Long-term complications can include advanced liver diseases like cirrhosis and hepatocellular carcinoma, which can cause high morbidity and Mortality.
“Mr. Speaker, in 2016, at the 69 World Health Assembly, commitment was made by Governments across the globe including Ghana to eliminate viral Hepatitis B by 2030, as set out in the WHO Global Health Sector Strategy on Viral Hepatitis B. With less than 10 years to go, Ghana is lagging in the elimination Hepatitis B. In Ghana, it is estimated that, between 3million to 4.6million people are chronically suffering from Hepatitis B despite availability of all the tools to reach elimination.
A survey I sponsored in 2019 in my constituency indicated that 8.5% prevalence rate of Hepatitis B in the municipality, a disheartening situation for my people in Effutu.
As of 2019, only 30.4 million people globally, representing 10.5% of all people estimated to be jiving with Hepatitis B, were aware of their infection due to the silent nature of the disease while 6.6 million representing 22% of people diagnosed were on treatment.
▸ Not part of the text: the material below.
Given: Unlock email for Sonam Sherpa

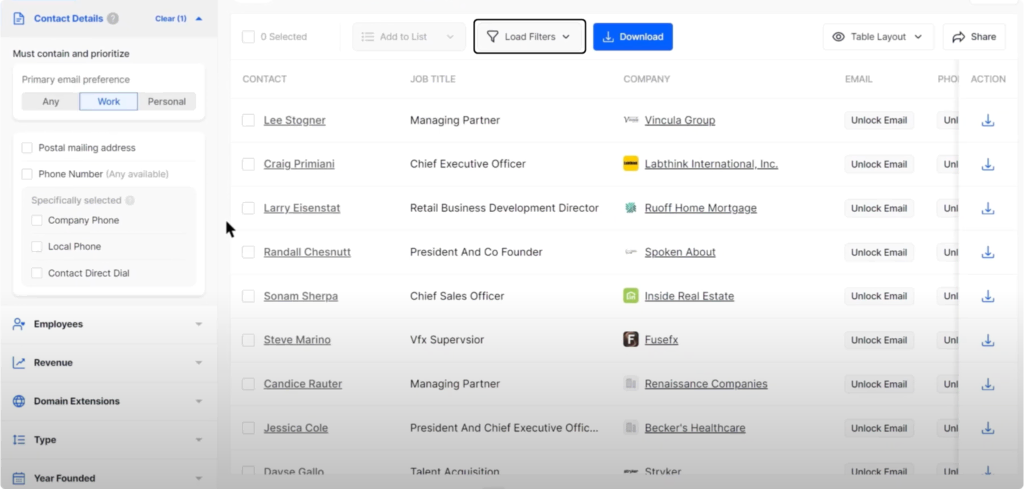Looking at the screenshot, I should point(878,296).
Despite the high infection rate, viral Hepatitis B can be eradicated with the right instruments. This includes the introduction of affordable and easily accessible Hepatitis B Immunoglobulin (HBIG), monovalent vaccine and antiviral for the prevention of mother-to-child transmission of Hepatitis B. Estimates from 2020 Ghana Health Service press release on World Hepatitis Day showed that an average of 120,000 newborns will be exposed to Hepatitis B virus by their mothers during delivery and up to 90% of these newborns may end up being infected.
These newborns can avert the disease by receiving treatment with Hepatitis B Immunoglobulin (HBIG) and vaccination which is yet to be introduced by Ghana Health Service. The cost of the immunoglobulin is quite expensive (averaging approximately GHc 1000) for underprivileged women in rural areas hence the increase of the disease to their newborns at birth.
Currently, most people especially pregnant women in rural areas lack access to routine testing during pregnancy.
Most pregnant women and individuals testing positive require evaluation for treatment to suppress the virus. Very few, if any, are able to access or afford such services due to its high cost and since it is not available on our NHIS. In the Effutu Municipality, there is no access to Hepatitis B viral load testing which is a key diagn0Stc factor in management of the disease.